Stroke and calcium

one important issue to keep in mind is the difference between community data (eg, risk of cardiovasc dz) through predictive models such as the framingham risk score (FRS) and the actual risk of an individual (eg, by looking at actual disease present).  although the community risk scores are important for us to improve modifiable risks, we all have seen patients at remarkably high risk who have no evidence of heart dz (eg clean coronaries) for example.  there have been several models looking at the individual's risk, including ankle-brachial indices or carotid intima-media thickness (see below). in addition, CAC (coronary artery calcification) has been shown in several studies to correlate strongly with actual heart disease. in this light, recent study (see stroke cac predictor stroke 2013 in dropbox) of 4200 subjects in Germany aged 45-75, 47% men and without prior stroke, CHD, or MI were evaluated for development of stroke using CAC as well as more traditional risk factors of age, sex, systolic BP, LDL, HDL, DM, smoking, and atrial fib. results:
--CAC was an independent stroke predictor with HR 1.52 , both in men and women, esp in those <65 years old (HR 2.21 in young, nonsignif in >65 yo)
--other risk factors: age with HR 1.35  per 5 years, syst BP with HR 1.25 per 10mmHg, and smoking with HR 1.75. 
--CAC was especially useful in those in the low (<10%) and intermediate (10-20%) framingham risk score (FRS) categories. for example, those with FRS <10% but CAC in highest category had a 13 fold increased stroke risk (they do not comment on how frequent that combination was, but i suspect pretty small). those with FRS 10-20% had 8-fold increased risk in those with highest CAC score. as a whole, those with the highest CAC scores (>400) had a dramatically increased stroke risk independent of their FRS.

so, thought this might be interesting. brings up that issue of community vs individual data.  in terms of the other individual evals noted above, 

-- there was a recent review/meta-analysis of carotid intima thickness in the journal atherosclerosis (see cad cimt review athero 2013 in dropbox) which did find a slight increase in predicting cardiac events (RR 1.25), but this did not add any statistical value above assessing the traditional risk factors (ie not so useful). 
--another recent review of ankle-brachial index in the journal circulation (see cad risk ankle brachial index review circ 2012 in the dropbox) found that an ABI <=0.90 was associated with a twice the risk of total mortality, cardiovasc mortality and major coronary events compared with the overall rate in each FRS category. in men with FRS>20%, a normal ABI was found in 43% of cases and effectively reclassified them into intermediate-risk category.  in women, those at low risk (FRS<10%) and intermediate risk (between 10-20%) but with abnormal ABI were reclassified as high risk. so, the ABI adds important predictive value over the FRS. and pts with known CAD with low ABI are at higher risk of events compared to those with CAD and normal ABI.

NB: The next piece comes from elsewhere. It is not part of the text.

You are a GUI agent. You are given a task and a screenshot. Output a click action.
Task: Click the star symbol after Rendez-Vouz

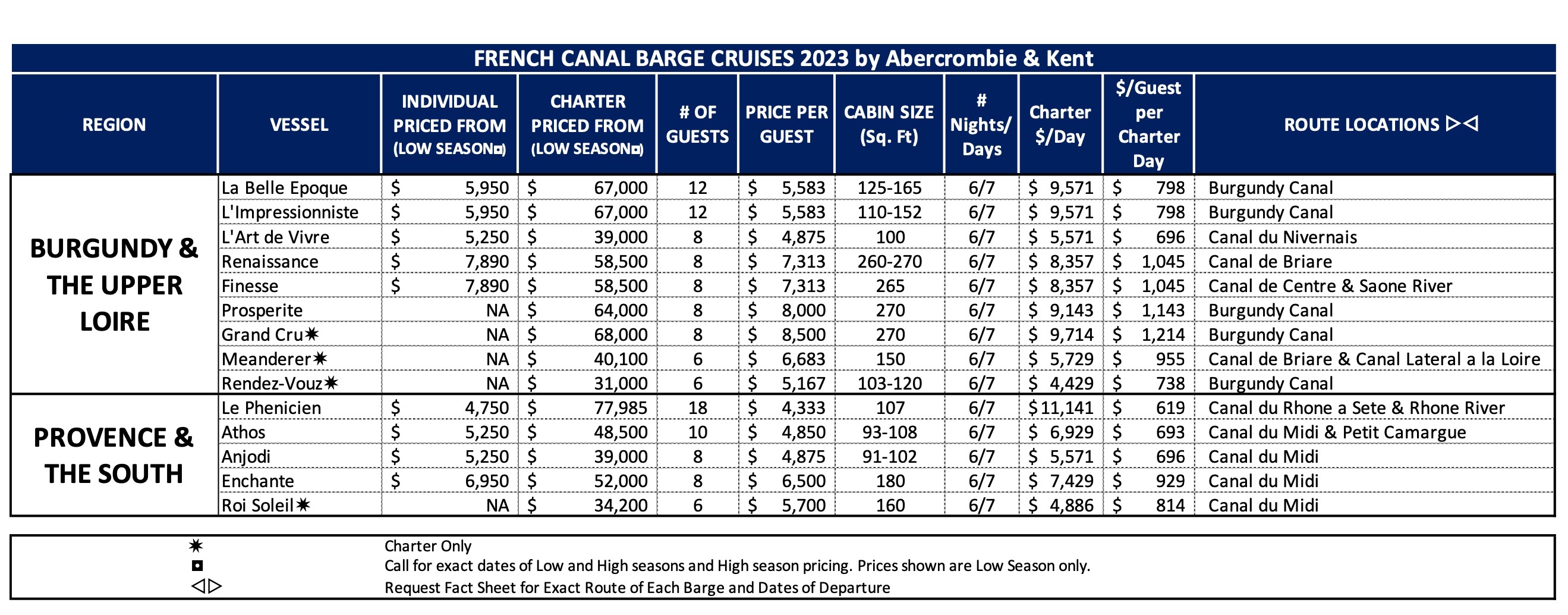[330, 383]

what to do???  at this point, seems that both ABI and CAC add information, but i am not ready to use them.  CAC is particularly problematic, given the cost, radiation exposure, etc.  ABI is more practical (we can do it in the health center -- nursing visit with Peri and it takes only 10-15 minutes), but we could not handle the volume of patients who might benefit. so, just FYI, but it seems we are moving overall into a more individual-based risk assessment, here and elsewhere.